American businessman (1897–1946)

Talton Higbee Embry (May 17, 1897 – 1946) was an American aviation enthusiast who co-founded the company leading to Embry-Riddle Aeronautical University.

==Early life and family==
Embry was born in Cincinnati, Ohio where he started his education. He attended Asheville School in Asheville, North Carolina. While Embry was trying to start a bus company in Cincinnati he met early aviator John Paul Riddle, who had landed at the local polo field. Riddle offered him a plane ride, and from then on Embry was hooked on aviation. After parting ways with Riddle in 1939, he moved to California in 1941. Five years later, in 1946, Embry died of a heart attack.

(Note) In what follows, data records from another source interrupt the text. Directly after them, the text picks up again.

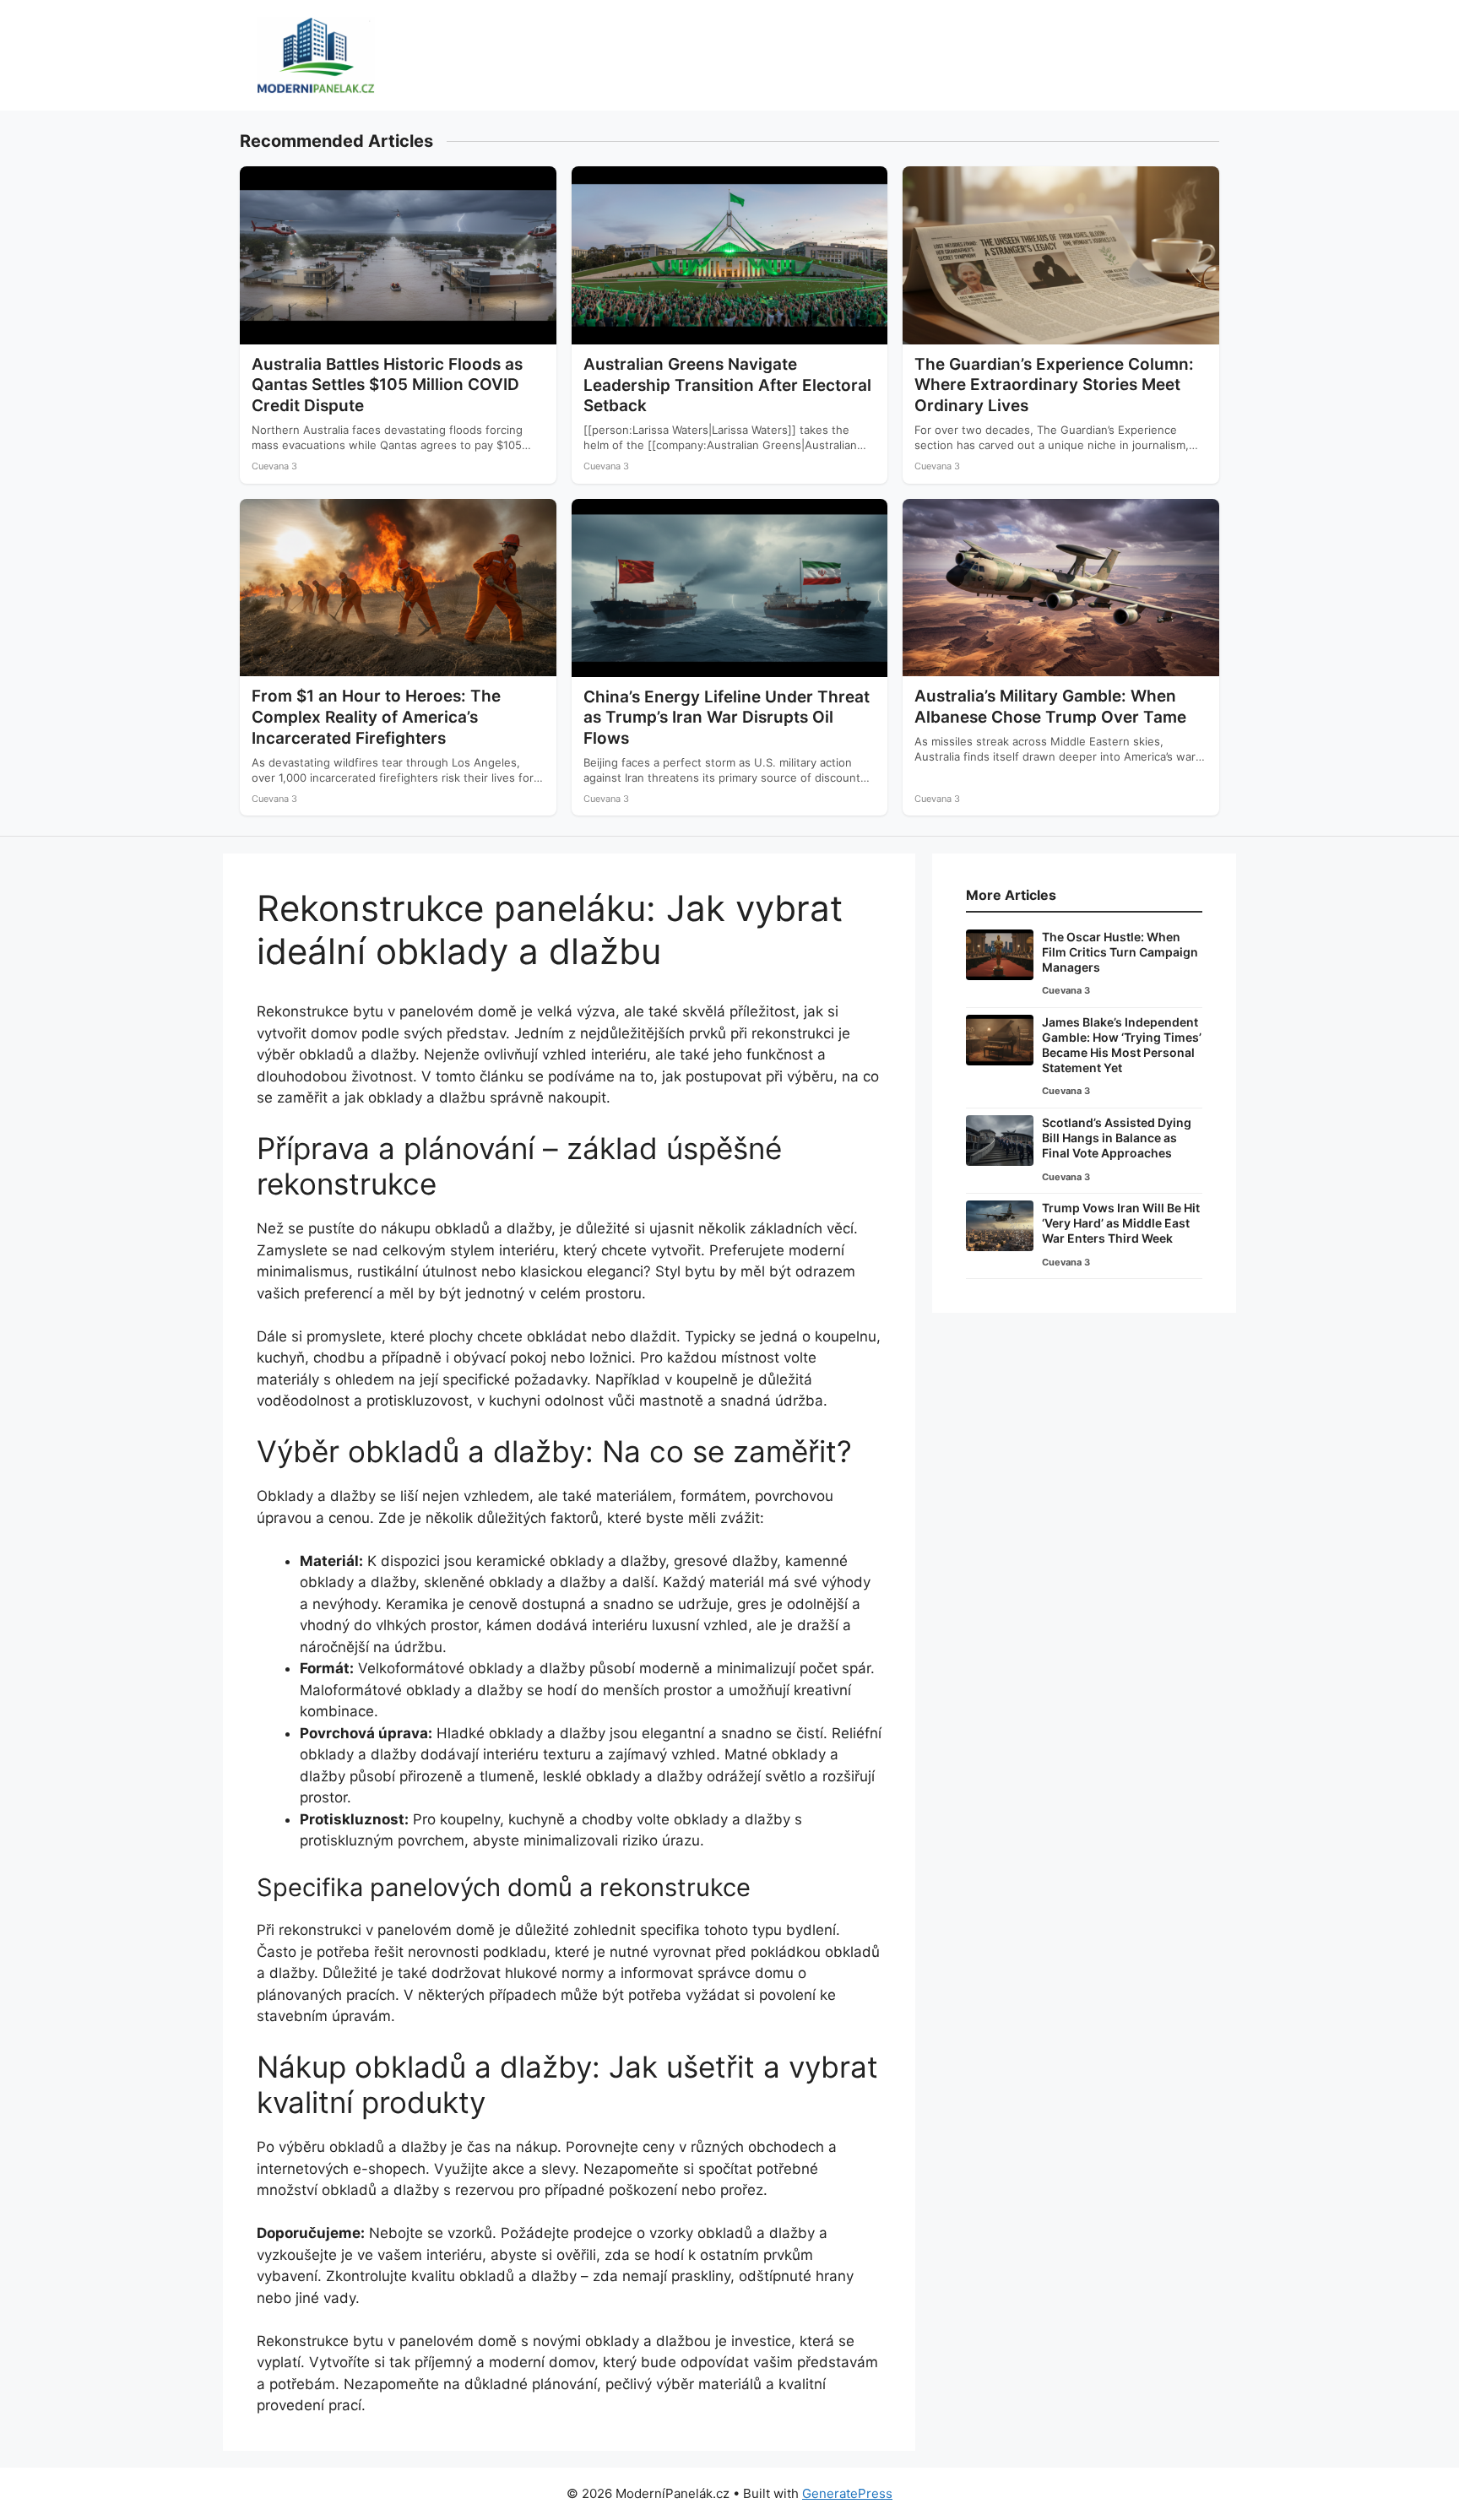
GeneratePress (847, 2493)
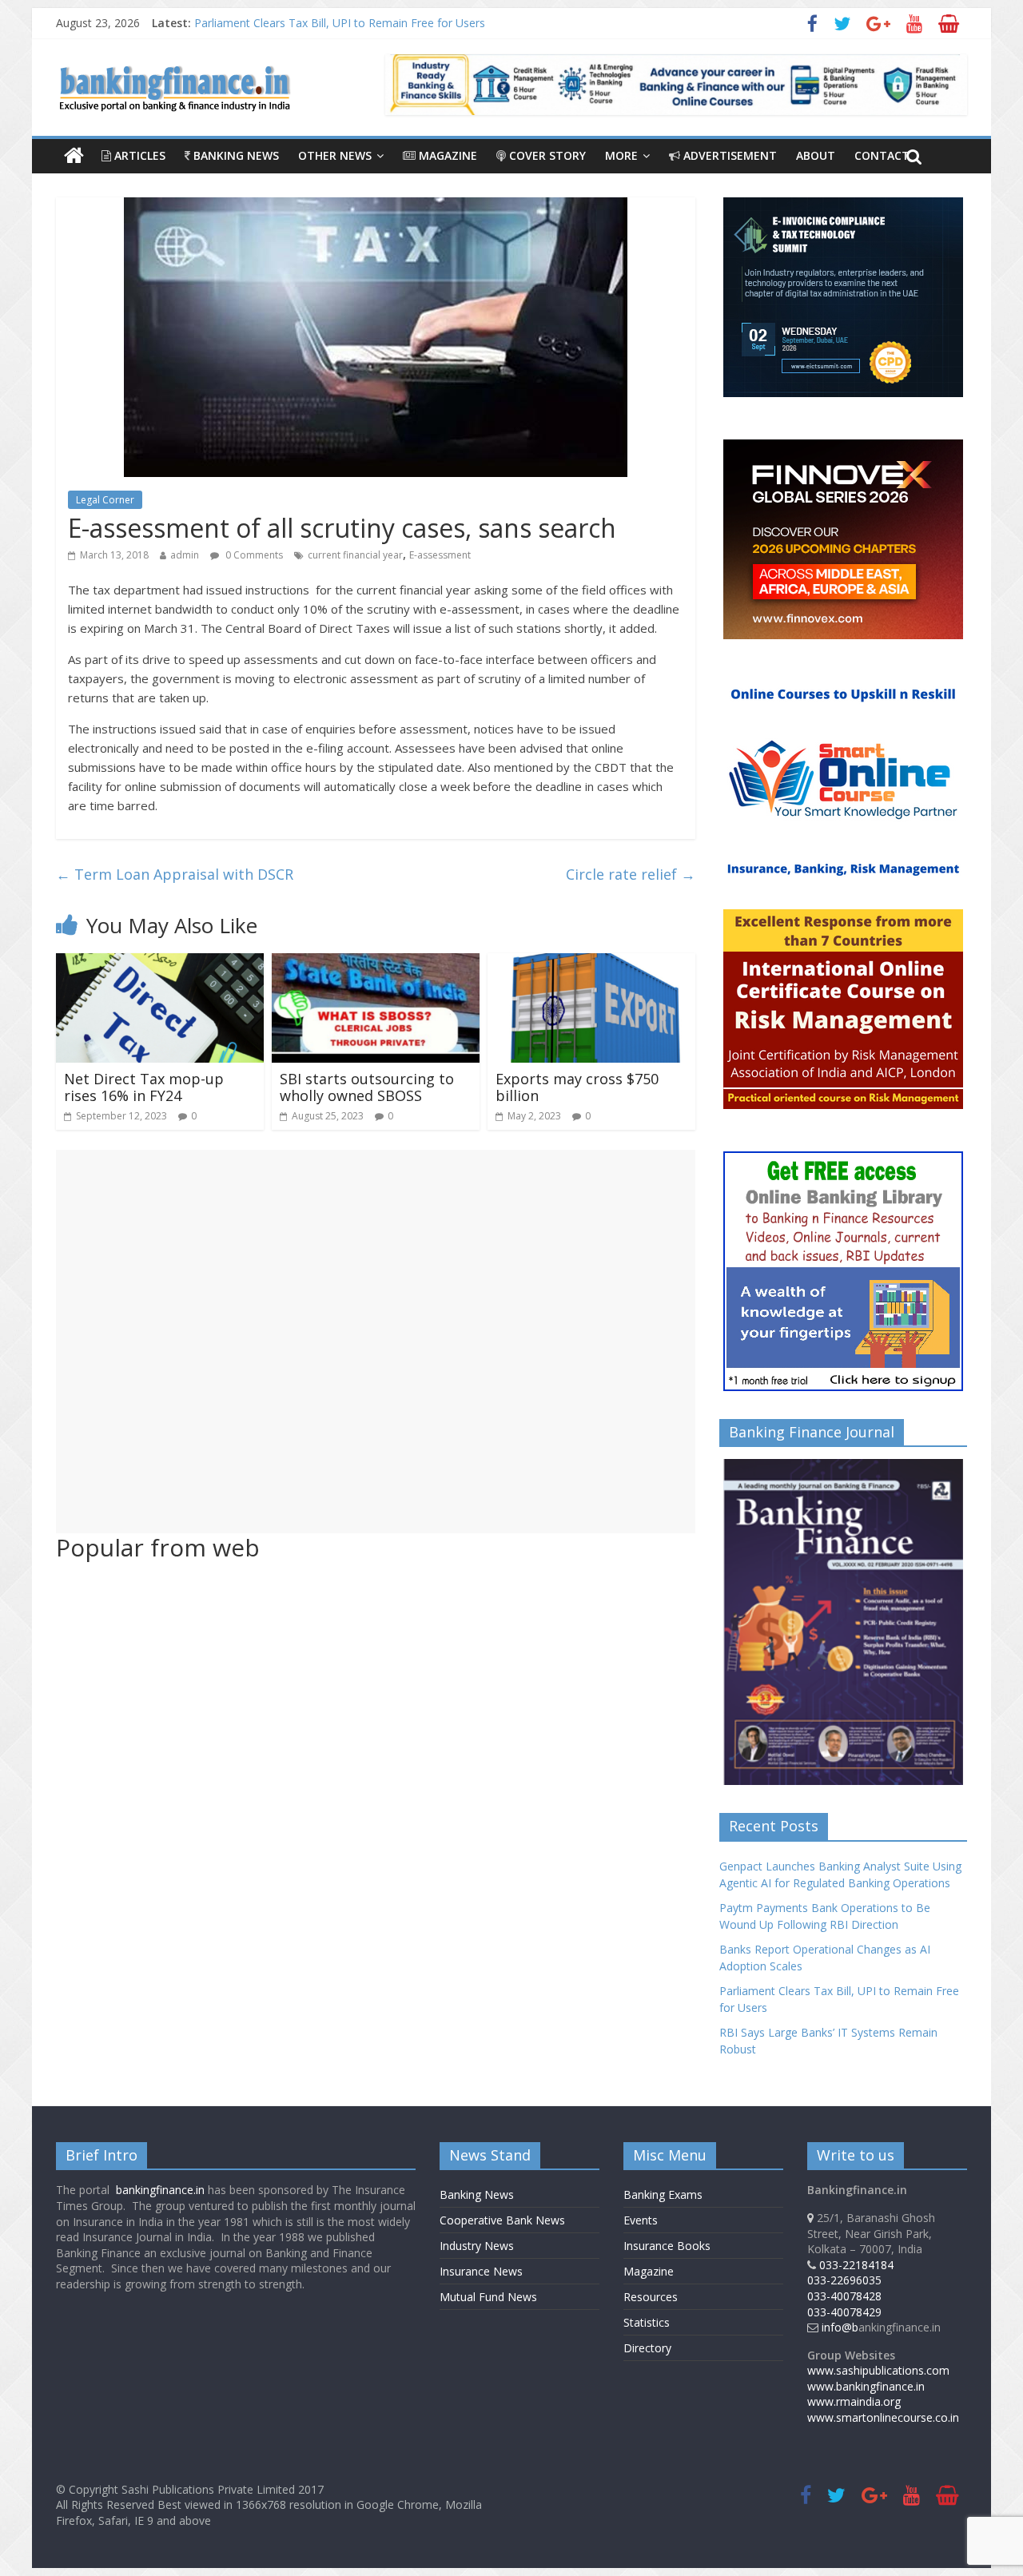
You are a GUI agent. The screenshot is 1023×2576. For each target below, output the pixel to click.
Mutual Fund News (488, 2296)
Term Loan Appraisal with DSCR (174, 874)
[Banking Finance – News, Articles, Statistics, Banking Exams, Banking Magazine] (74, 156)
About (815, 155)
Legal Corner (105, 500)
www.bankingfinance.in (866, 2386)
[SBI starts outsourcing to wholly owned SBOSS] (376, 963)
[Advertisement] (375, 1341)
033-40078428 (844, 2296)
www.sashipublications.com (878, 2370)
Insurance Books (667, 2245)
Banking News (234, 155)
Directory (647, 2347)
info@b (840, 2327)
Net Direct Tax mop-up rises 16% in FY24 (144, 1087)
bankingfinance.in (160, 2189)
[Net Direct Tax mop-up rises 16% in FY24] (160, 963)
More (621, 155)
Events (640, 2220)
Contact (882, 155)
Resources (650, 2296)
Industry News (477, 2245)
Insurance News (481, 2271)
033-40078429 (844, 2312)
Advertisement (728, 155)
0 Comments (253, 555)
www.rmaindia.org (854, 2401)
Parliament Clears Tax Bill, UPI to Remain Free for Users (339, 22)
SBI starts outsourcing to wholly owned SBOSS (367, 1087)
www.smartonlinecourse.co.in (883, 2417)
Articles (138, 155)
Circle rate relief (630, 874)
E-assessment (440, 555)
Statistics (646, 2322)
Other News (335, 155)
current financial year (355, 555)
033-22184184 (856, 2264)
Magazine (446, 155)
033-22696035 (844, 2280)
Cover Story (546, 155)
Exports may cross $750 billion (577, 1087)
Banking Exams (663, 2194)
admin (184, 555)
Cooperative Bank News (502, 2220)
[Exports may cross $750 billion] (591, 963)
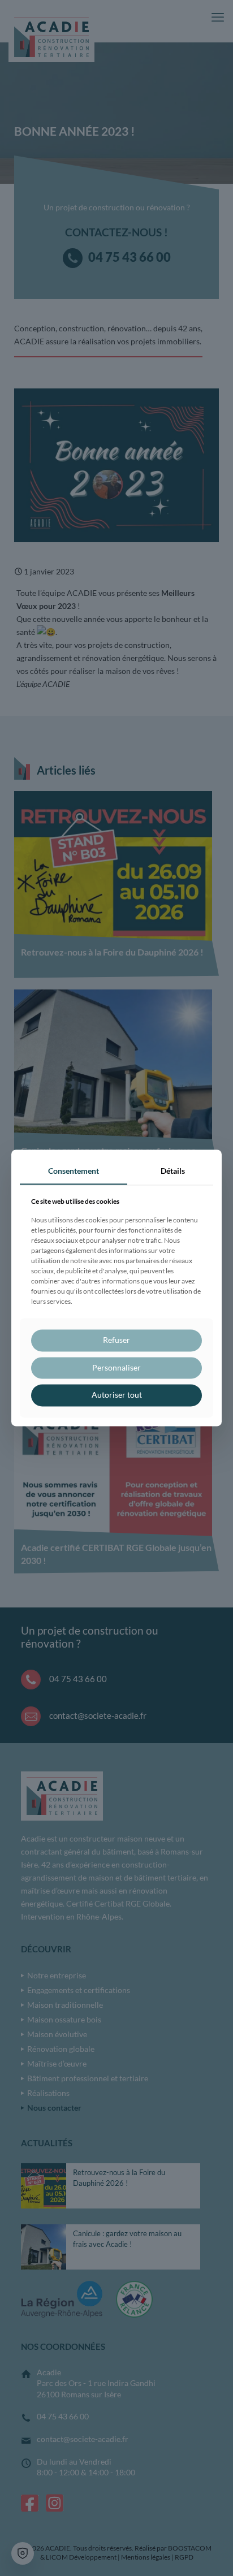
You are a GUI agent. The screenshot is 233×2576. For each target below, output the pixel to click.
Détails (173, 1170)
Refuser (116, 1340)
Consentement (73, 1170)
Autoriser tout (117, 1395)
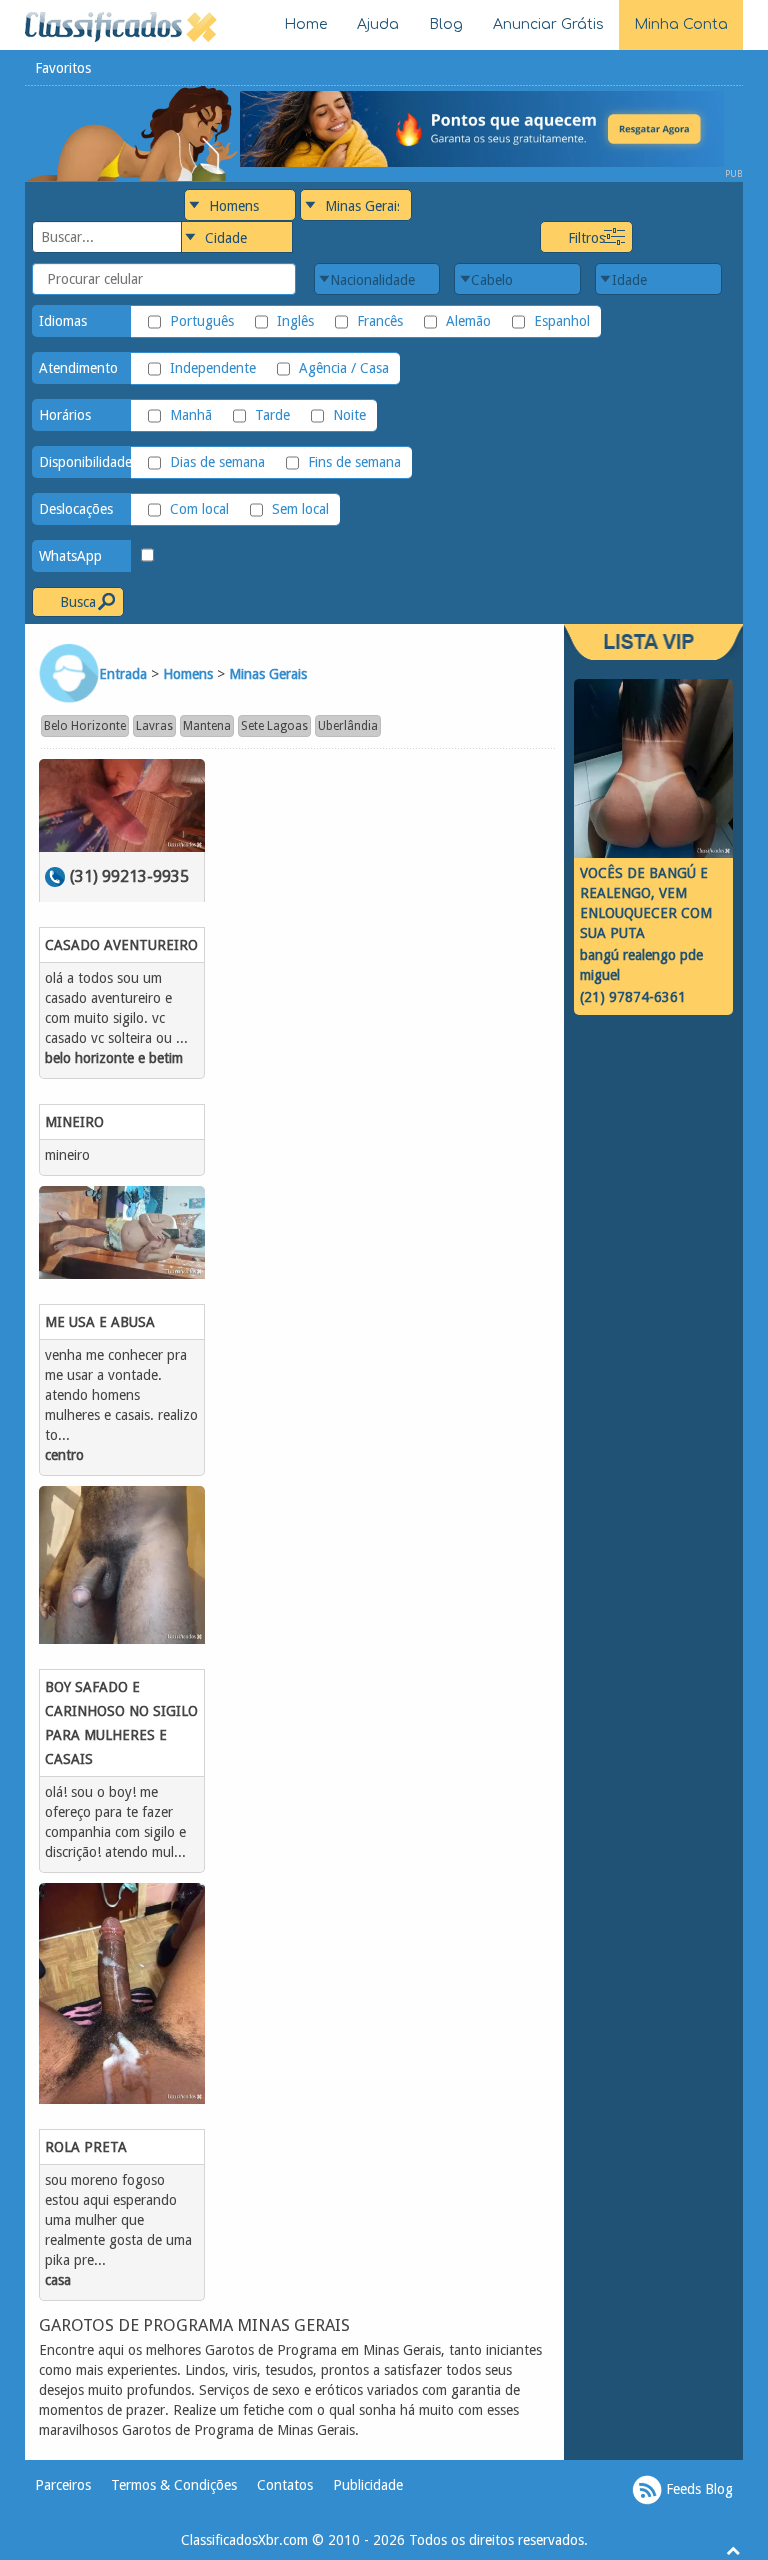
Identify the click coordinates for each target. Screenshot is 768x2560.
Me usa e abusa (100, 1322)
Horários (65, 415)
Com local (199, 509)
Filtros (586, 238)
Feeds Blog (697, 2489)
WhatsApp (70, 556)
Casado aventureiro (121, 945)
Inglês (295, 321)
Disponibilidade (84, 462)
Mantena (207, 726)
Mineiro (74, 1122)
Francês (380, 321)
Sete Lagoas (274, 726)
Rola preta (86, 2147)
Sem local (300, 509)
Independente (213, 368)
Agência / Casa (344, 368)
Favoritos (63, 68)
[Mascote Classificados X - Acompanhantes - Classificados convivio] (132, 132)
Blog (446, 24)
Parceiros (63, 2485)
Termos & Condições (174, 2485)
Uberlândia (348, 726)
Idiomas (63, 321)
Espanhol (562, 321)
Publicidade (368, 2485)
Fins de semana (354, 462)
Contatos (285, 2485)
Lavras (154, 726)
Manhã (191, 415)
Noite (349, 415)
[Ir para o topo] (733, 2550)
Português (202, 321)
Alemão (468, 321)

He married Mary Elizabeth Bennett in June 1919.

==Career==
Two years after meeting, T. Higbee Embry and friend, John Paul Riddle, formed the Embry-Riddle Company on December 17, 1925 at Lunken Airport in Cincinnati, Ohio. The company was financed by Embry and he served as company president, and the two began to sell Waco Aircraft. In the spring of 1926, the Embry-Riddle Company opened the Embry-Riddle Flying School.

The Embry-Riddle Company was merged with the Aviation Corporation (AVCO) of Delaware in 1929. AVCO phased out the Embry-Riddle Flying School in the fall of 1930. Shortly after, AVCO became American Airways (the predecessor of American Airlines), and the Embry-Riddle Company was gone.